Web developers know that a lot of HTML production is idiosyncratic. Could decisions like when to capitalize a tag be used as evidence of cloning? The answer is yes. The developer of a scam site typically reuses the template as much as possible to reduce time and cost. Consequently, any of the developer’s original quirks inherent in the template get replicated. And that gives us a huge clue.
U2canbecloned
Lead Streams Marketing is a multi-level marketing company that offers "the Home Business System" as one of its programs. Our traditional testing discovered 4thepackage.com, an LSM affiliate, and rated it red for sending high-volume, somewhat spammy e-mail. Clone detection recently uncovered u2canbesuccessful.com. The sites are identical except for a tiny bit of text indicating ownership.

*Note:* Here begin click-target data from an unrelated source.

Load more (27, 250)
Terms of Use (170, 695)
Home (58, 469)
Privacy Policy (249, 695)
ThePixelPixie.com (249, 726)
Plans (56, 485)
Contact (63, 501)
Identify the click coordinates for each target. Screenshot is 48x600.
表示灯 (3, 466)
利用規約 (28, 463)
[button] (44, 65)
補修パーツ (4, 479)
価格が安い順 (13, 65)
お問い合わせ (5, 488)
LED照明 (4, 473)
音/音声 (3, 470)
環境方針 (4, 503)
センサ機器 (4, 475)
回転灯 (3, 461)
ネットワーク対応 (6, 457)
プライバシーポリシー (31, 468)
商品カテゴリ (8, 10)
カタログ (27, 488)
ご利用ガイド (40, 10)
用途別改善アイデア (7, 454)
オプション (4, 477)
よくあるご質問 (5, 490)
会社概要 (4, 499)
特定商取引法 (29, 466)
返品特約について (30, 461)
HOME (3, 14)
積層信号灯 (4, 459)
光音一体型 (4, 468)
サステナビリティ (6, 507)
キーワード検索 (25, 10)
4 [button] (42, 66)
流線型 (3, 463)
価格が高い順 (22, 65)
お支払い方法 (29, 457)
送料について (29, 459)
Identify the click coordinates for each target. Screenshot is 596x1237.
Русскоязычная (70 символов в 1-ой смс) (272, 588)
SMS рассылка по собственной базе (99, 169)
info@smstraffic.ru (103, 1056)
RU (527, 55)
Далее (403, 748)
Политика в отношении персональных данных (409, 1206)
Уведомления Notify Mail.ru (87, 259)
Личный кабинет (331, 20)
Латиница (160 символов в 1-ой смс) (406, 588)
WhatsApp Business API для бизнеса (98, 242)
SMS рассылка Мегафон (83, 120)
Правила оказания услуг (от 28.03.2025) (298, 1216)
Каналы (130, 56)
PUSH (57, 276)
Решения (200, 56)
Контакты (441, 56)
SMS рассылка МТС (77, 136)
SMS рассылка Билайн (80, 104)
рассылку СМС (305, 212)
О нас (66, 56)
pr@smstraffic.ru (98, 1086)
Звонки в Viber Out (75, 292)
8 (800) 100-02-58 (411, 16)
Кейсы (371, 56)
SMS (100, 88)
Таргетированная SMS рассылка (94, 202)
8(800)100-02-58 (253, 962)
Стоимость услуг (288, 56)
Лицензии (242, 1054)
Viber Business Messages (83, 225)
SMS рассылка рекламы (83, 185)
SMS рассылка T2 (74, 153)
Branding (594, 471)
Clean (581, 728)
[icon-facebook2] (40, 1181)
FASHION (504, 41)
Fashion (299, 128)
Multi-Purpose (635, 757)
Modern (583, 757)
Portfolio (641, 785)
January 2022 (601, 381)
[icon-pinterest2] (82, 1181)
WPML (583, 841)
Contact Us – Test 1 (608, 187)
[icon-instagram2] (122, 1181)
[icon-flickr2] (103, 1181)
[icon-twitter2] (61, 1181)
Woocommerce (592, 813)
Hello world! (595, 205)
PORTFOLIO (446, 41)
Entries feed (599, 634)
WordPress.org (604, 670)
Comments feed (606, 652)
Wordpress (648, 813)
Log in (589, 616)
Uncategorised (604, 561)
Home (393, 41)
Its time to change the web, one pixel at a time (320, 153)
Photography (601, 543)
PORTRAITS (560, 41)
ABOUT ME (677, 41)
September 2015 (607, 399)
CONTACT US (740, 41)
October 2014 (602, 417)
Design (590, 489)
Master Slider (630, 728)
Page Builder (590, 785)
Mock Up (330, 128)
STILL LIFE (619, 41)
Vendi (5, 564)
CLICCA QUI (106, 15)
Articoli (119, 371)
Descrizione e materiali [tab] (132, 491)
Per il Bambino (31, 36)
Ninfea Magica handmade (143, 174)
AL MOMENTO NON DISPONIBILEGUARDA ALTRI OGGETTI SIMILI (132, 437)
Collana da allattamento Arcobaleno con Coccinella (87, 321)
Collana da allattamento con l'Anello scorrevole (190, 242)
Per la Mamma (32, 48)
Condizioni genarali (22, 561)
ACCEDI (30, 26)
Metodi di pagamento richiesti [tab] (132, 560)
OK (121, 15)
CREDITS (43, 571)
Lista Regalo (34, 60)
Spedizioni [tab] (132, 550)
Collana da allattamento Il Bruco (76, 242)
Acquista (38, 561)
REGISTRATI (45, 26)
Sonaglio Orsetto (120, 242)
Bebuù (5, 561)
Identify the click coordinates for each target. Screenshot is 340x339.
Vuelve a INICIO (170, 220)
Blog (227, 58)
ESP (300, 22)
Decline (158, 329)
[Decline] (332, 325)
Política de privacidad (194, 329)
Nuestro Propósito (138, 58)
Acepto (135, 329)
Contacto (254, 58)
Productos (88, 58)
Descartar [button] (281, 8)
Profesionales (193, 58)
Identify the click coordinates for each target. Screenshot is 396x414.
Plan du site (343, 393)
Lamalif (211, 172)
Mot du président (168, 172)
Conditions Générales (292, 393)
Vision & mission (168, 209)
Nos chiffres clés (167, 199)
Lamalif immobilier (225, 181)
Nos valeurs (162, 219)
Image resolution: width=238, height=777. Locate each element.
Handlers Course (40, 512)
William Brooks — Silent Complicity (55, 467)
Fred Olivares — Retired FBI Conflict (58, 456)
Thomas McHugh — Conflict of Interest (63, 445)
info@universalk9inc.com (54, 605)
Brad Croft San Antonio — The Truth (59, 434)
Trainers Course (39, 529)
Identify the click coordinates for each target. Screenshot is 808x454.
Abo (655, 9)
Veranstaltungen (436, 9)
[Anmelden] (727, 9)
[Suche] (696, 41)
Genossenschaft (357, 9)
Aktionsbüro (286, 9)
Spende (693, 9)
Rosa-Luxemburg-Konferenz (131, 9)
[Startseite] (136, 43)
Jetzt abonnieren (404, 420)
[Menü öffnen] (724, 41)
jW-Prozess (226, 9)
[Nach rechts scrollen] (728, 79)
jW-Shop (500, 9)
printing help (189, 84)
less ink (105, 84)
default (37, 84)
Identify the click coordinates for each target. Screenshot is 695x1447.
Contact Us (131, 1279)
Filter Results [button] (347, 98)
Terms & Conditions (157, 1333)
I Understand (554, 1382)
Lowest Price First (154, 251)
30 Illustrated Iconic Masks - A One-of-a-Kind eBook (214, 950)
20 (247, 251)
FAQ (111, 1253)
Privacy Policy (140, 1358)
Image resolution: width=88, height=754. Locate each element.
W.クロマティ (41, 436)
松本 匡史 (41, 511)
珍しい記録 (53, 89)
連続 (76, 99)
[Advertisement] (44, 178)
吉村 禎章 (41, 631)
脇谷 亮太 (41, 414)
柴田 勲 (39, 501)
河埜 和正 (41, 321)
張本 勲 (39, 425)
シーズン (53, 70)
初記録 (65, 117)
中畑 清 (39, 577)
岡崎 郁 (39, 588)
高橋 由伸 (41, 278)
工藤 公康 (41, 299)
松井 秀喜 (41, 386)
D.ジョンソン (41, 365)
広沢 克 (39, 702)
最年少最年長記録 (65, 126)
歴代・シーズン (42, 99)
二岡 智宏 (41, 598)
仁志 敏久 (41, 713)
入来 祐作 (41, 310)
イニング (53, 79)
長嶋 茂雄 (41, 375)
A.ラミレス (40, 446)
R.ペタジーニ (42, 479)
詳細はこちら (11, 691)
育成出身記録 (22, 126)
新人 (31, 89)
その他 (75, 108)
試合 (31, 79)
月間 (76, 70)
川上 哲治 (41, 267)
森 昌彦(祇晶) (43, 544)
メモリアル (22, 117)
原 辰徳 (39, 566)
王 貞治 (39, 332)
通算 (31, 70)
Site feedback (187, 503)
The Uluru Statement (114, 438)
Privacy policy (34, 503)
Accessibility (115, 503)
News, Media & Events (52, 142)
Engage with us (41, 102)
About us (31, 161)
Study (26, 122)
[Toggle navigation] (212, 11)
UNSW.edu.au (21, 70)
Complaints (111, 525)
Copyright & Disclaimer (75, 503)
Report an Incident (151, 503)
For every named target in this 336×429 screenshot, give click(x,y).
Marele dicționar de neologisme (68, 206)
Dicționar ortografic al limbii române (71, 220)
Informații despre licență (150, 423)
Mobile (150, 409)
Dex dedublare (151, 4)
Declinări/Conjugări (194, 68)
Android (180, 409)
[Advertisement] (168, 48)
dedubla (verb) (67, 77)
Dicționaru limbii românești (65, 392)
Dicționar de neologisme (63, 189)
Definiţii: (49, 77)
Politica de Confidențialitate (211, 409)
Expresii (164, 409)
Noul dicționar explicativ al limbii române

LeadStream isn't the only company posting many copies of a single web site. We've long followed sites set up by MarketEngines, CashEngines and Euclid Networks (the last company purportedly of the island of St. Kitts). Many of their sites are scams -- charging users for software that can be found elsewhere for free, and purporting to offer tech support that we've found to be practically nonexistent. They post some sites themselves, and they pay affiliates to post copies of these sites. For example, consider imusicaccess.com:

Now, compare it to imusicnow and winmx-downloading. Structure and layout are nearly identical. The occasional font, a few strings of text and some color schemes are all that separates these clones from one another:

These sites are clones of each other but can’t be detected using SiteAdvisor’s other automated tests because their red ratings are not due to e-mail practices or bundled spyware but because they provide services of low or no value. Clone detection lets us flag all these duplicate sites. After we identify the problem with one such site, clone detection helps us make sure we catch all its copies too.
Harder and harder to hide
Human beings are pretty sophisticated consumers but when it comes to the Web, it’s relatively easy to fool our "sixth sense." If the site looks well produced, if it appears to have original content, it’s relatively easy to overcome our basic level of skepticism. In the absence of a tool like clone detection, a typical consumer will be hard pressed to know that a particular site is a template that shares 95% of its text and 95% of its HTML with a With a site known to provide a bad value.
While clone detection uses technical algorithms, it succeeds thanks to economic fundamentals. Financially motivated scammers need customers, so they have no choice but to use public methods like search engine ads to reach their victims. That need to be public is their Achilles heel. Along with our automated testing for spam, spyware and exploits, tools like clone detection make it increasingly efficient for us to search for and find the bad guys.